--- What the task asks ---
Count how many lines of the data below contain the string "thumbnail"; the reply should be that number alone.

--- Recorded information ---
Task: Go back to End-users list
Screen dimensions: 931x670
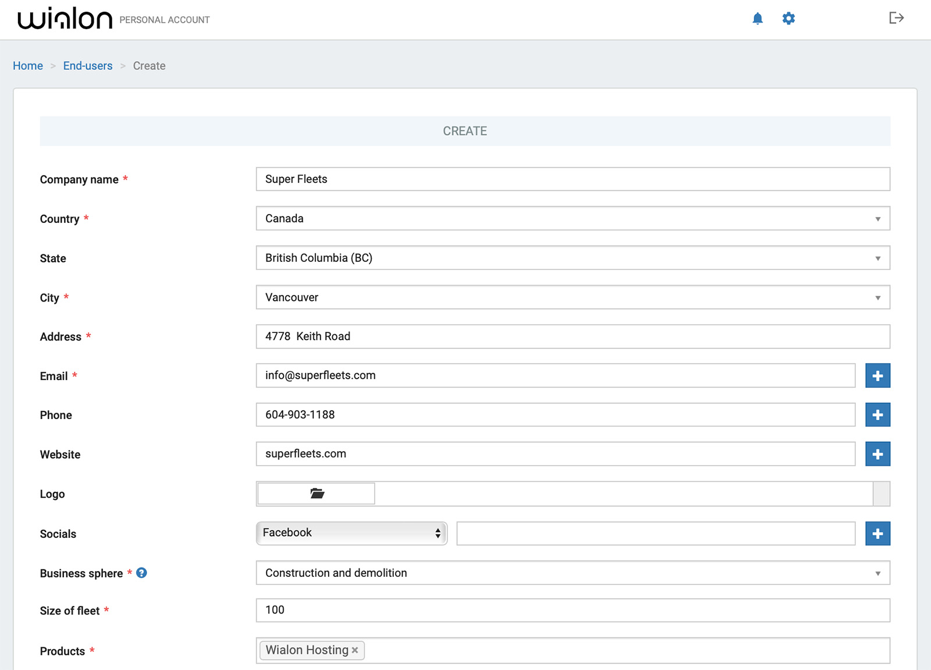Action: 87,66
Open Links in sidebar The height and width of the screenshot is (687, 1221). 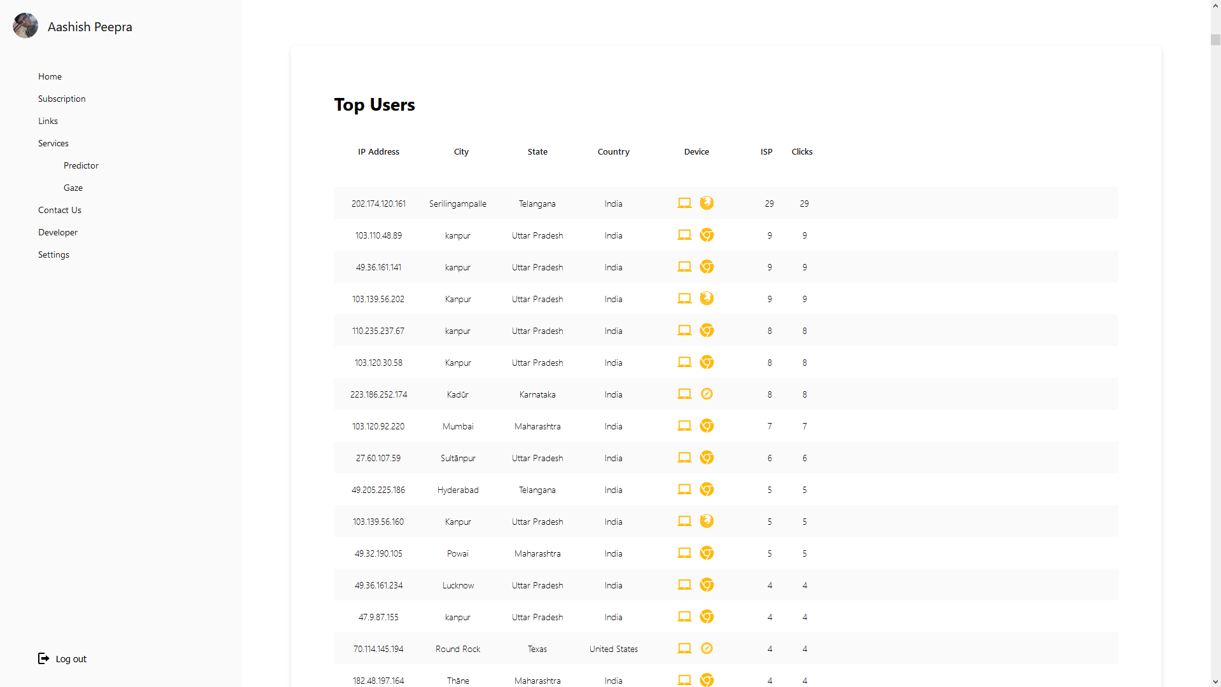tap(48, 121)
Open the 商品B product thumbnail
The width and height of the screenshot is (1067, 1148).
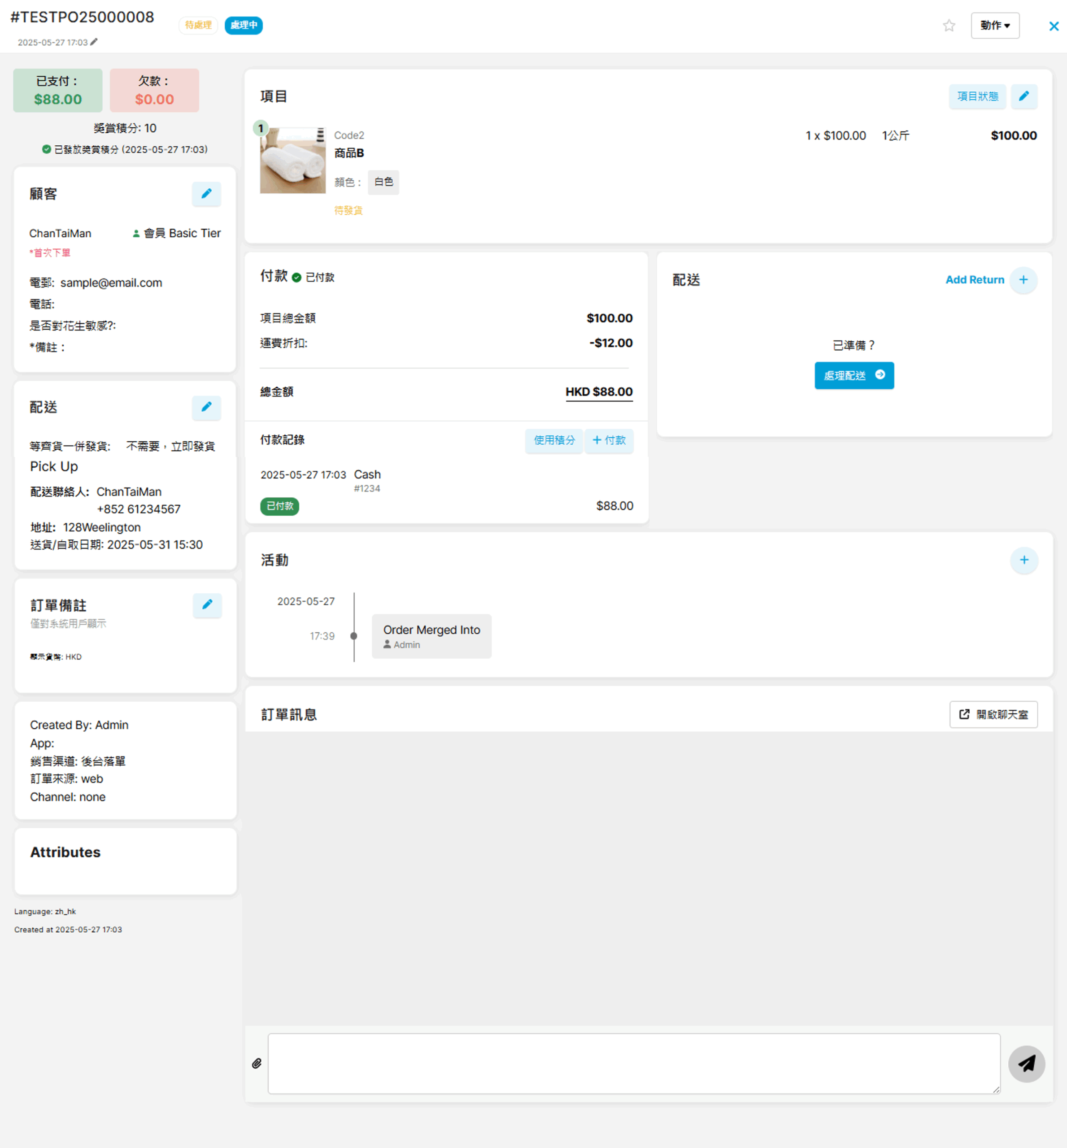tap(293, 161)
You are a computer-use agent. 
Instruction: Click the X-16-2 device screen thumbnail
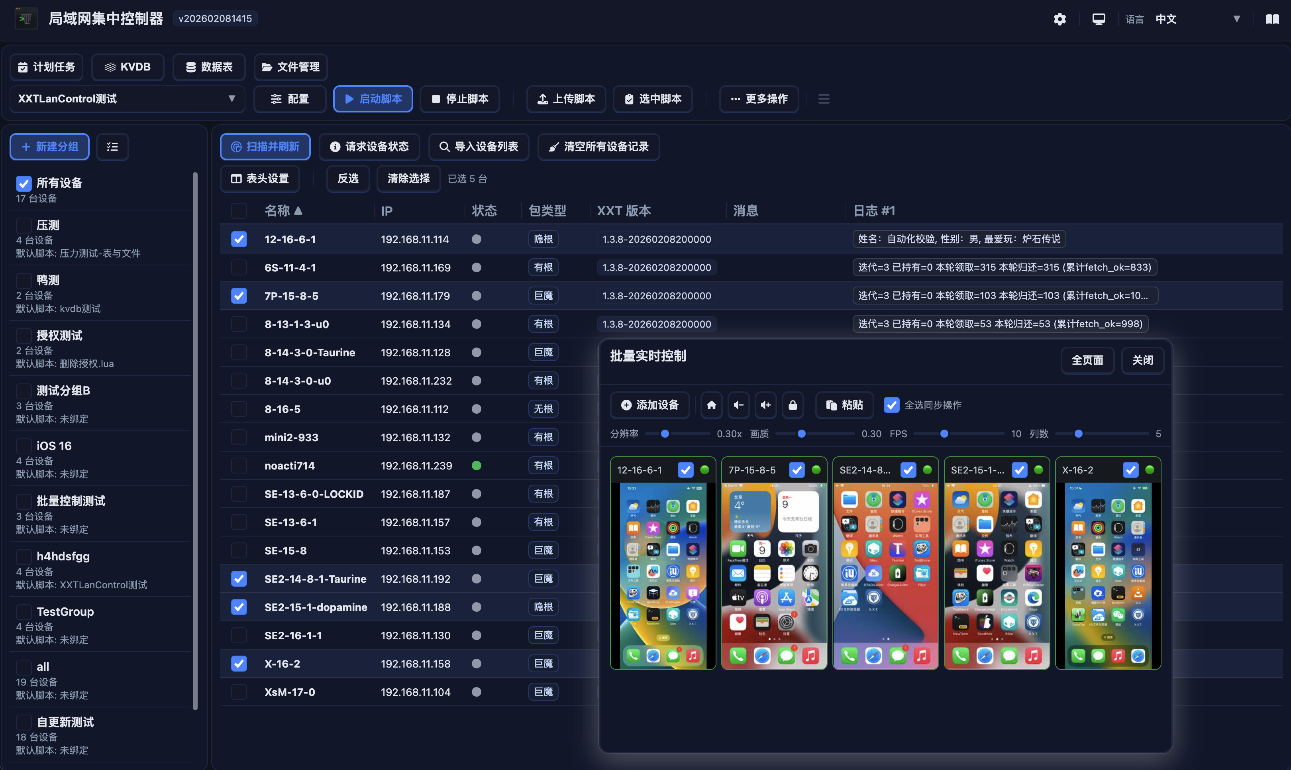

--- Result for this exercise ---
2